O acordo entre os Estados Unidos e o Irã, anunciado por Donald Trump no domingo, 14, ganhou expectativa de assinatura formal na sexta, 19, na Suíça. A notícia circulou com foco em abertura do Estreito de Ormuz e no fim do bloqueio naval, segundo a promessa apresentada pelo presidente americano.
Entretanto, questionamentos vieram tanto do regime iraniano quanto de Israel. Teerã sinalizou cobrança de taxas pelo tráfego no estreito após 60 dias de negociações, enquanto os EUA recusaram qualquer pedágio. O Irã afirma cobrar apenas pelos serviços prestados, como navegação e proteção ambiental.
Posições de Irã e EUA
Fontes iranianas citadas pela CNN indicam que, nos próximos dois meses, o trânsito em Ormuz será livre, mas haverá cobrança após esse período. A agência Fars confirmou o objetivo de obter ganhos financeiros com o tráfego marítimo regional.
O porta-voz do Ministério das Relações Exteriores do Irã, Esmaeil Baghaei, explicou que o Irã não planeja cobrar pedágios, mas taxas por serviços prestados aos navios. O governo americano mantém posição contrária a qualquer cobrança pela passagem.
Reações de Israel e desdobramentos
Oficiais israelenses contestaram declarações de um mediador paquistanês sobre o fim de operações na região, incluindo no Líbano. O ministro da Defesa de Israel afirmou que as forças não deixarão as áreas de segurança no sul do Líbano e prometeram retaliação em caso de agressão.

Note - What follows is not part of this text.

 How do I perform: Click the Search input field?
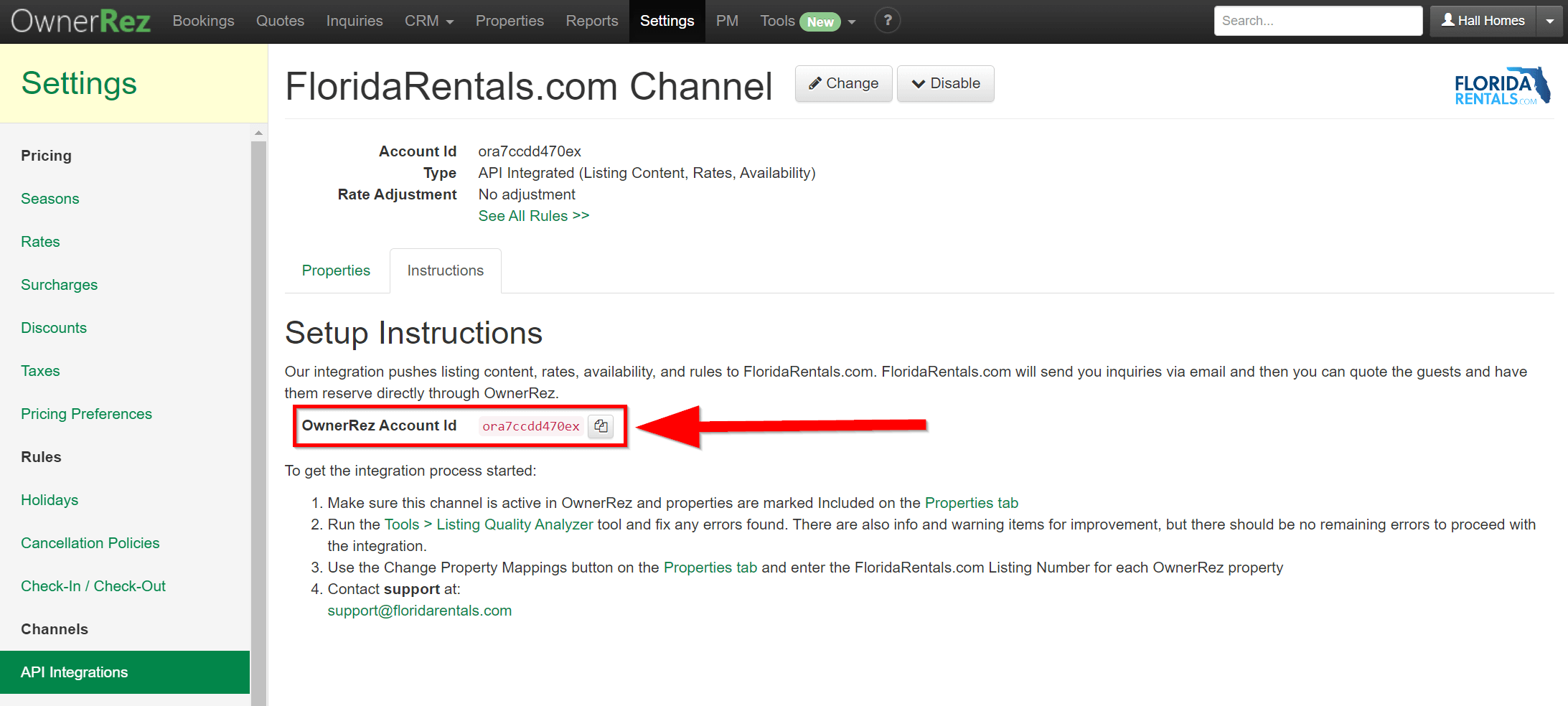click(x=1318, y=21)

O ministro da Segurança Nacional de Israel ressaltou que o país não é obrigado pelo acordo e que não há retirada de territórios ocupados. Outras autoridades israelenses criticaram o acordo, citando impactos à segurança regional.
Conteúdo do acordo e próximos passos
Segundo o site Axios, o texto aponta a reabertura de Ormuz, o fim do bloqueio naval ao Irã e negociações de 60 dias sobre enriquecimento de urânio e descarte de urânio altamente enriquecido. O documento também prevê discutir alívio de sanções e desbloqueio de fundos iranianos.
O vice-presidente dos EUA afirmou que o acordo já foi assinado digitalmente e que o texto será divulgado antes da assinatura formal na Suíça. As informações foram veiculadas em entrevistas a emissoras americanas na segunda-feira.